Ich finde es immer schwierig, das Menschen zu erklären, die keinen christlichen Glauben haben, weil sie natürlich den Wert des Vorgangs/der Sache nicht nachspüren können, zumal es sich hier um eine Gefühlswelt handelt, die ihnen logischerweise in dieser Form nicht offen steht. Aber vielleicht sind diese zwei Links hilfreich und sorgen dafür, dass es verständlicher wird, weshalb gerade ein Sakrament (oder "Start" in dieses Sakrament) absolut ungeeignet ist, weltlicher oder in der Liturgie offener zu werden:
Link 1
Und echt supergut erklärt für "Nichtchristen" hier im Link 2

Und noch ein Zitat aus dem Katechismus

Zitat:
Aus dieser Heilsbedeutung der Sakramente ergibt sich, daß die Sakramente für die Gläubigen zum Heil notwendig sind. Sie sind weder überflüssig noch eine feierliche Verzierung oder ein bloßes Bekenntnis zur brüderlichen Zusammengehörigkeit. Zu einem bewußten und entschiedenen Christsein gehört der regelmäßige Empfang der Buße und der Eucharistie, verbunden mit der Bemühung um einen personalen Mitvollzug aus dem Glauben heraus. Die sakramentale Praxis ist zwar nicht das einzige, aber doch ein wesentliches Kriterium für ein ernsthaftes christliches Leben." (Kath. Erwachsenen-Katechismus, 1985)
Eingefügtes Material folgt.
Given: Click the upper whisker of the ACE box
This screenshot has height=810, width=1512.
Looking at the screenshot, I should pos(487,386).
Hast du ein Beispiel für das "Nicht-Trost-spenden" und "Nicht-ernst-nehmen", Ricky? Meiner Erfahrung nach geht kaum jemand zu einem Pfarrer oder in die Kirche und sucht Trost, leider, denn ich habe mich dort bislang immer sehr gut aufgehoben gefühlt. Wenn du also ein Beispiel hättest, wär das klasse, damit ich da mal einen Einblick bekomme, denn bislang habe ich von kaum jemandem gehört, er fühle sich nicht ernst genommen oder finde dort keinen Trost.
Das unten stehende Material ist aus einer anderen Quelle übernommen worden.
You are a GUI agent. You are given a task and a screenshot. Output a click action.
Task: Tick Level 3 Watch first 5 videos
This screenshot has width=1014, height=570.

Logischerweise gibt es auch bei der Kirche - so wie überall - Menschen, die sich querstellen, die nicht auf einen zugehen oder intolerant sind, weil niemand perfekt ist (siehe Link 2). Es ist eine Ironie, dass die Kirche dies als Anspruch für sich erhebt, es aber nicht leisten kann, weil diese Eigenarten nunmal typisch menschlich sind. Da sehe ich auch Fehler. Aber die haben nicht zwangsweise mit einer allgemeinen Veruteilung der Kirche zu tun. Klar, in vielen Bereichen ist sie nicht "zeitgemäß", aber das geht auch nicht sooo schnell, zumal die Kirche erst seit ein paar Jahrzehnten versucht, wirklich moderner zu werden.
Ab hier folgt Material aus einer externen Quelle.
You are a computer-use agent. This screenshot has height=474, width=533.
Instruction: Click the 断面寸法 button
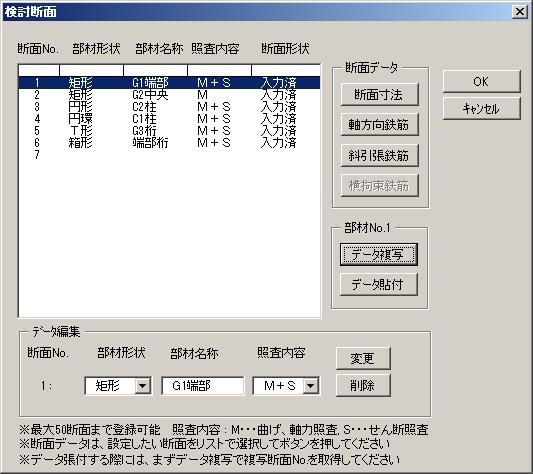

Übrigens empfinden viele die Kirche als angenehm "stet" in dieser unsteten Welt. Sie soll immer Zufluchtsort sein, Zusammenkunft für Christen bieten. Und ich finde, das tut sie in weiten Teilen auch.
So, nu hab ich aber auch genug geschrieben für heute, ein halber Roman. Ich hoffe, es ist deutlich geworden, dass ich nicht versuche, euch eure Meinungen abzusprechen, das käme mir nicht in den Sinn. Und ich habe auch Punkte bei der Kirche, mit dnene ich mich immer wieder beschäftige, denn ich sehe natürlich auch, wo es dort hakt. Mir geht es einfach nur darum, auch die andere Seite aufzuzeigen, denn die eine Seite wurde ja hier schon zur Genüge beleuchtet.